Management JAOF tends to be difficult due to its aggressive nature, as well as the high recurrence rate. Surgical resection rather than conservative curettage is the preferred treatment [2] . Surgical treatment, however, results in major hard and soft tissue defects which impact not only cosmesis and function but craniofacial development as well. Reconstruction of these post-tumour ablative defects poses a big challenge, particularly in children.

Both the resorbable mesh and buccal fat pad have allowed interim reconstruction of our patient, but it is likely that the patient will require multiphasic and multidisciplinary reconstruction at a later stage.

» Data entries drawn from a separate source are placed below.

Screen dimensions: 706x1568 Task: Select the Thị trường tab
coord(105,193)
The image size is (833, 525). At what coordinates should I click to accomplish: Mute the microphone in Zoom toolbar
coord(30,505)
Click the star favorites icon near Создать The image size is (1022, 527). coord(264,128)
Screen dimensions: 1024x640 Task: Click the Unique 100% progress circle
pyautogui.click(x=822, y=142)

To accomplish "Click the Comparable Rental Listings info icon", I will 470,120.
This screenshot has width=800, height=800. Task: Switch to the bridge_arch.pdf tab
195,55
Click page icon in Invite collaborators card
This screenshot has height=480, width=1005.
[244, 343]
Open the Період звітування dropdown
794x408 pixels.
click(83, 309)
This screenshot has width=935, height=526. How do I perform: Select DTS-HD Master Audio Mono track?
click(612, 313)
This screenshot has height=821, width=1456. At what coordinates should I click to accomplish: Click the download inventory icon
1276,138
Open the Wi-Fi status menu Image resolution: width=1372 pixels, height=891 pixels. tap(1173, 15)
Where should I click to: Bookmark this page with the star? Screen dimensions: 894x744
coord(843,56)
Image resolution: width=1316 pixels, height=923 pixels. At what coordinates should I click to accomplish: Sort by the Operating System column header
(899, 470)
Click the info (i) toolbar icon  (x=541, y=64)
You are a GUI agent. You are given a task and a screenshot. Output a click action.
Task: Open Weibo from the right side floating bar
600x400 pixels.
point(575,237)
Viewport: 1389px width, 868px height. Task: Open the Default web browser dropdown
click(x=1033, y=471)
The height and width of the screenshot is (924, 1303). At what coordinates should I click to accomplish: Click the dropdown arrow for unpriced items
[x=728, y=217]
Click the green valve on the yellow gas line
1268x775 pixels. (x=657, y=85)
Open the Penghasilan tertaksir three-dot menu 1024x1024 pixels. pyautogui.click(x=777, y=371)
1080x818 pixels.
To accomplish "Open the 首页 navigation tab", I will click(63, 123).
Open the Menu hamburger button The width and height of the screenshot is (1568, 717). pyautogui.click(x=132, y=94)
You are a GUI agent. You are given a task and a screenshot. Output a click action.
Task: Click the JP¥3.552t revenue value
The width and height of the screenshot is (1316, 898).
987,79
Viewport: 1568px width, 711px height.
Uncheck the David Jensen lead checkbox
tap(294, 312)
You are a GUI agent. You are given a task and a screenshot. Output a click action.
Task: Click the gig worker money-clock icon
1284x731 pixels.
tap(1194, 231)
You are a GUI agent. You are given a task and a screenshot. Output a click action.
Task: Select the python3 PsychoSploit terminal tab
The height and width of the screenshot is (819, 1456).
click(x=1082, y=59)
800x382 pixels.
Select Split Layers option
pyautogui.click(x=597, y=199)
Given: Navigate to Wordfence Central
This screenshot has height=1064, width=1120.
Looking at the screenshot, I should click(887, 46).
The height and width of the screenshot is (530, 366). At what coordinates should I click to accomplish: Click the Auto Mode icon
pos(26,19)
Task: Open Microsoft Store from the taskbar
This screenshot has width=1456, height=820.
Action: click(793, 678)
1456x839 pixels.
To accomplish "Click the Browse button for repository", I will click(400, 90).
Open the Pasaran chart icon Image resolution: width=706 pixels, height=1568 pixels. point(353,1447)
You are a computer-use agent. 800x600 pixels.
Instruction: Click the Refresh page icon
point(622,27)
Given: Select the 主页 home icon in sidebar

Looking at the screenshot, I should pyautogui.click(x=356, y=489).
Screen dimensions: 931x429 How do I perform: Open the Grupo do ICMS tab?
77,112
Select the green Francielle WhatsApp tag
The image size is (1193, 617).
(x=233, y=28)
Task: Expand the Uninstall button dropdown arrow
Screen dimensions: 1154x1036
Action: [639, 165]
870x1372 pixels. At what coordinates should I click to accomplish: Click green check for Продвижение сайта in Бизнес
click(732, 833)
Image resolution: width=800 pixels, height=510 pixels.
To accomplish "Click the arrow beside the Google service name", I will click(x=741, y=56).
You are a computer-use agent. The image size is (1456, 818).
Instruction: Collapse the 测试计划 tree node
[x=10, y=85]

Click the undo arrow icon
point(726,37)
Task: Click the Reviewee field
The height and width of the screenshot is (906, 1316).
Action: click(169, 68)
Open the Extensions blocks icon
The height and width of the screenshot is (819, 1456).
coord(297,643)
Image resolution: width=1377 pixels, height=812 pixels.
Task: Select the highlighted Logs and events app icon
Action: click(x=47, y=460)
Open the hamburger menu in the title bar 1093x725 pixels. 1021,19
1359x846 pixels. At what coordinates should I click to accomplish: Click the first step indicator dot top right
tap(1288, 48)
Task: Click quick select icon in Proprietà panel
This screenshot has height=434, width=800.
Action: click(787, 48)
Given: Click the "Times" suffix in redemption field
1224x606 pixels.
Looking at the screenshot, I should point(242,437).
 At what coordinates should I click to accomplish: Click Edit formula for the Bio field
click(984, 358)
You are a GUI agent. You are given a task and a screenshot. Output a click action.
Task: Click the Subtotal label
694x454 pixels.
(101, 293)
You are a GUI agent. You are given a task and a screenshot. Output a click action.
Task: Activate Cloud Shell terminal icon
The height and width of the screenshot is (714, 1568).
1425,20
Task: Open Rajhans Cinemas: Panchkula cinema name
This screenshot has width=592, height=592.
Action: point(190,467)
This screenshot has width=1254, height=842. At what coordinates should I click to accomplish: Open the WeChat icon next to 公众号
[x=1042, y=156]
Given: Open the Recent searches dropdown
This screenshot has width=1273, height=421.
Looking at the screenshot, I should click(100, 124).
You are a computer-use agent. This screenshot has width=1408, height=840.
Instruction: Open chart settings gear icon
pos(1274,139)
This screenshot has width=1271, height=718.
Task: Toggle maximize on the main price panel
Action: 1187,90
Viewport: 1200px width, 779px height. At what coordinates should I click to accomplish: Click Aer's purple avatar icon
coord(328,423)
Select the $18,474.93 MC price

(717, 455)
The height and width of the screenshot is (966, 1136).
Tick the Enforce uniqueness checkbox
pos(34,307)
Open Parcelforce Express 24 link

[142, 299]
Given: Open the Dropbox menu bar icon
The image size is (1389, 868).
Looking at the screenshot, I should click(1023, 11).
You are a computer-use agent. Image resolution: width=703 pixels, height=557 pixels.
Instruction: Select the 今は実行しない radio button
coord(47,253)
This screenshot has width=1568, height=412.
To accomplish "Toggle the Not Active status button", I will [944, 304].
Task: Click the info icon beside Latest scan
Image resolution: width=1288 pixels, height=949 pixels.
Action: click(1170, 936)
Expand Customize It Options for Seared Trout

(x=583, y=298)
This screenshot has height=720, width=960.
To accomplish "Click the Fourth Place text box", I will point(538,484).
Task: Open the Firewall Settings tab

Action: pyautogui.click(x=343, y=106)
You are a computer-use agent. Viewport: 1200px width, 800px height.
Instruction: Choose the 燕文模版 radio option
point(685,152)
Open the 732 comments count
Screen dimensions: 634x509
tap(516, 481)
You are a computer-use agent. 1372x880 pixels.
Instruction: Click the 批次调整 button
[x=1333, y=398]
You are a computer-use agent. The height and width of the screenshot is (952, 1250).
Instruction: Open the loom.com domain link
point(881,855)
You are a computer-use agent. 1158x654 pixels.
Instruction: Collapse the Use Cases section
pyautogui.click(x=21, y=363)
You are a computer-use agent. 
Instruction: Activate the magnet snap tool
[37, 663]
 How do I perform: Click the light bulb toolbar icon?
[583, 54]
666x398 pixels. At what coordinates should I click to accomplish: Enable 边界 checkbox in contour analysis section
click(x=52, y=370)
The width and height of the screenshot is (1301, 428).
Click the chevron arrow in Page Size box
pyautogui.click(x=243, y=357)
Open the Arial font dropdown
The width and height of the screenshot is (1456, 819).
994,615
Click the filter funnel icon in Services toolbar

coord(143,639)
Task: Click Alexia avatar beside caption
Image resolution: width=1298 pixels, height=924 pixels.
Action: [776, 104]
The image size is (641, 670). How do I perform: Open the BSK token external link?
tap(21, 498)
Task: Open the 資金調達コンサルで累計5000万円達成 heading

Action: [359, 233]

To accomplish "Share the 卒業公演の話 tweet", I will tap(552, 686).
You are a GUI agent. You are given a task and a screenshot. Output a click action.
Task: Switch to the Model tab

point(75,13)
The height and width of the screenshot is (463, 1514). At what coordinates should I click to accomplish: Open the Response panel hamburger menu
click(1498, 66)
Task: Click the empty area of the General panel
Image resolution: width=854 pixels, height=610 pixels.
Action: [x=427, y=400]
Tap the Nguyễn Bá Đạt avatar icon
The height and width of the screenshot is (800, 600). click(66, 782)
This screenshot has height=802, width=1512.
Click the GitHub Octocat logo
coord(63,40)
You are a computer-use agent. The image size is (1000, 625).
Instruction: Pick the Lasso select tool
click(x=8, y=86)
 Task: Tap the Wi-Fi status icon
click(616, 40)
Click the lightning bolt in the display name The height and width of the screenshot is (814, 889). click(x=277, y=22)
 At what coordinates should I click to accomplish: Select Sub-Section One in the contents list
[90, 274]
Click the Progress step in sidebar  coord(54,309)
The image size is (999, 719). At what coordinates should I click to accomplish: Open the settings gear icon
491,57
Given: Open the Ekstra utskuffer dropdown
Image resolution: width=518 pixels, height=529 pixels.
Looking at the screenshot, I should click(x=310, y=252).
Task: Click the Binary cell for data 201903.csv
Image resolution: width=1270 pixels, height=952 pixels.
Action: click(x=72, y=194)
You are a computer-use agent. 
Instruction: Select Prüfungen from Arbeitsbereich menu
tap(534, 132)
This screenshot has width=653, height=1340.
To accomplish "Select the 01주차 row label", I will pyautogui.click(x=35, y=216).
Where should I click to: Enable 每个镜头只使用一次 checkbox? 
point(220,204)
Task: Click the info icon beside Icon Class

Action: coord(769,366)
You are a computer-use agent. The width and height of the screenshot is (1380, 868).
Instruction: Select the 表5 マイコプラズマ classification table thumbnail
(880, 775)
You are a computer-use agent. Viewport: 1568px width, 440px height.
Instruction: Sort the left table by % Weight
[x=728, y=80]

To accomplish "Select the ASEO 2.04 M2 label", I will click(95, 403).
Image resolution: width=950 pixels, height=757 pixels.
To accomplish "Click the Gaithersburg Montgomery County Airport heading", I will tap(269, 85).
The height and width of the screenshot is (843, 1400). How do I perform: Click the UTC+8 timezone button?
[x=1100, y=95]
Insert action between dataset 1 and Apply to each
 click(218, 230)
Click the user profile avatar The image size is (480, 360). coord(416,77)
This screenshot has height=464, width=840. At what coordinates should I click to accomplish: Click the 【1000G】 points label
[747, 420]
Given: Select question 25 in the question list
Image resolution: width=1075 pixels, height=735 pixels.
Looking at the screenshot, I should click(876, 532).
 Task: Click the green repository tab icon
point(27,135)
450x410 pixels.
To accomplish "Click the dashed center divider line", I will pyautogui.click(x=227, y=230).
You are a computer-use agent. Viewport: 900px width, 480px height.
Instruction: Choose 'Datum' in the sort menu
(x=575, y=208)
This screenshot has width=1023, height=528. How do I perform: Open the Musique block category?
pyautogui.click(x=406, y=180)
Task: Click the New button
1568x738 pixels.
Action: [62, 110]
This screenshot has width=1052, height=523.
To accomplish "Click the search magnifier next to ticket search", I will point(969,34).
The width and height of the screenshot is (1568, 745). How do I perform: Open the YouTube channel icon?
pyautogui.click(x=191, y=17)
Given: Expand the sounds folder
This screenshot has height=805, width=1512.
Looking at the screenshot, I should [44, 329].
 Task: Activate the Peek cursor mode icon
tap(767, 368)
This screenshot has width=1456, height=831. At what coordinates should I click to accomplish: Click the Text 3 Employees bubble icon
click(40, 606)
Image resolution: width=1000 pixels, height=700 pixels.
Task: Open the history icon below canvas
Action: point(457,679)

Recurrence rates vary from 30% to 58% in the literature, with recurrences seen anywhere between 6 months and 7 years [11] . Hence a minimum 5 year follow-up is advocated in these patients [16] [17] . Our patient is being followed- up regularly, and had no sign of recurrence at the 2 year follow-up.

4. Conclusion

JAOF is considered an aggressive benign tumour. It is relatively rare and often affects young patients. Management of JAOF in children poses a serious challenge, because the tumour is rapidly growing and often extends deep into craniomaxillary spaces at the time of diagnosis. Although the tumour was excised in its entirety, the prognosis of JAOF is uncertain and long term follow up is mandatory. To the best of our knowledge this is the first reported case of JAOF in a 6 month child.

Conflict of Interest

None.

Compliance with Ethical Standards

Informed consent was obtained from the parents.

Conflicts of Interest

The authors declare no conflicts of interest.